I am working on an algorithm for research and will publish it if results are good. I developed the initial code on the laptop (it has 950M compute 5.0), however, it has small device memory so CPU version of the code is faster than GPU. I tried running the code on K40c and K40m (compute 3.5). In all three cases, I used same dataset in spite of which the computation is different. Is this common? Is my algorithm behaving differently depending on which GPU device I am using? I don’t have a whole lot of experience programming CUDA but assume it should not be the case.
Please suggest how I can go about identifying and fixing the problem.
If you use exactly the same CUDA version on both devices, use identical compilation switches, and your code contains neither bugs (e.g. race conditions, out-of-bounds accesses) nor non-deterministic operations (e.g. atomic floating-point operations), then you should get matching results for the same input data set passed to the GPU.

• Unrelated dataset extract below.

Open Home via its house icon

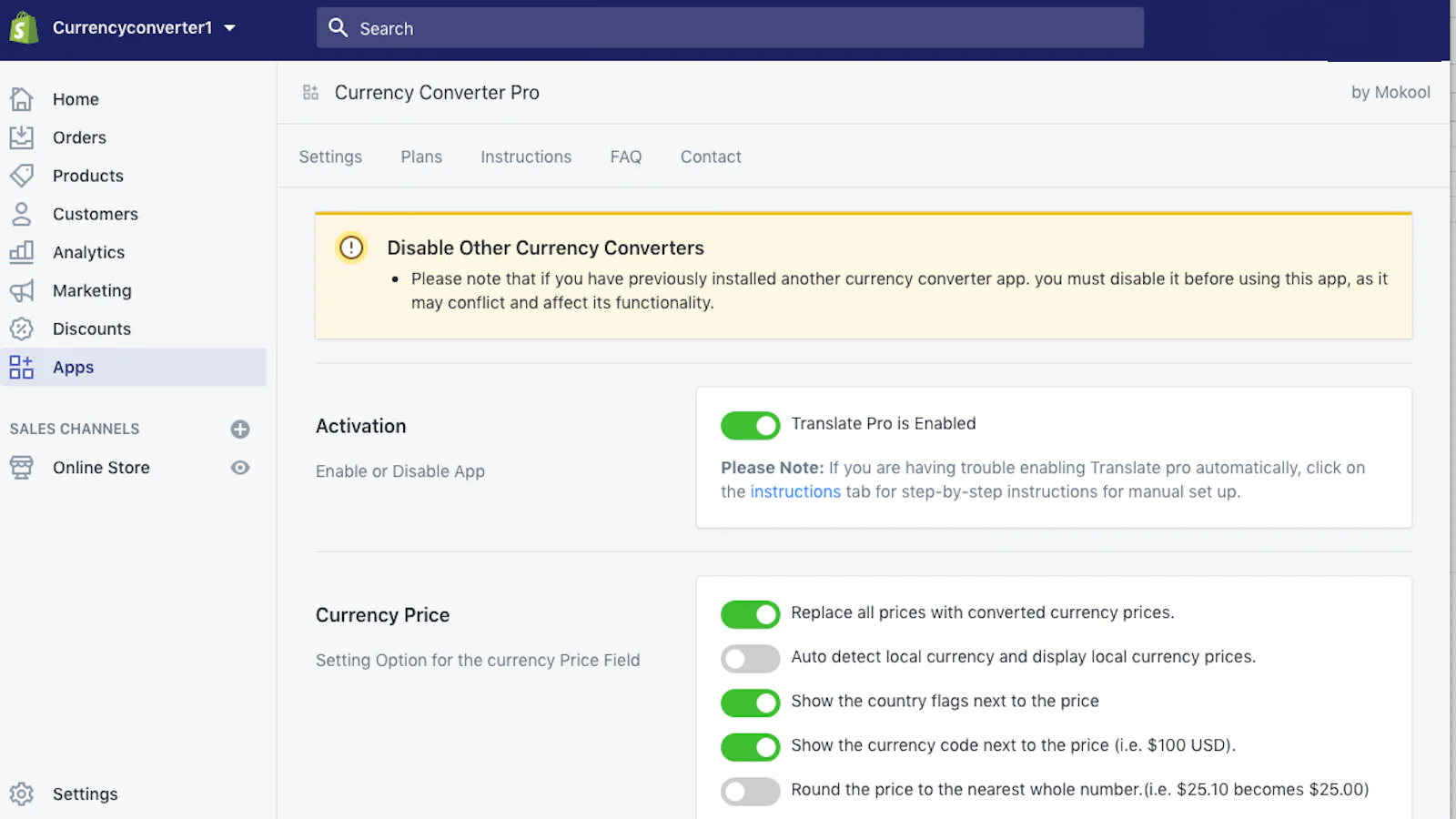point(22,99)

Use cuda-memcheck to check for race conditions and out of bounds accesses. Note that this tool will find many but not all instances of such problems. Your host computation (if any) may have similar issues, use valgrind or a similar to to find some of the issues. Your host computation may also pass different input data to the GPU due to different compilers, compiler versions, or libraries. When in doubt, dump the entire GPU input in raw binary form to double check.
Avoid JIT compilation, as that makes enforcing the “same CUDA version” provision more tricky, as the JIT compiler is part of the CUDA driver and may be updated at different intervals than CUDA (and therefore the offline compiler) itself.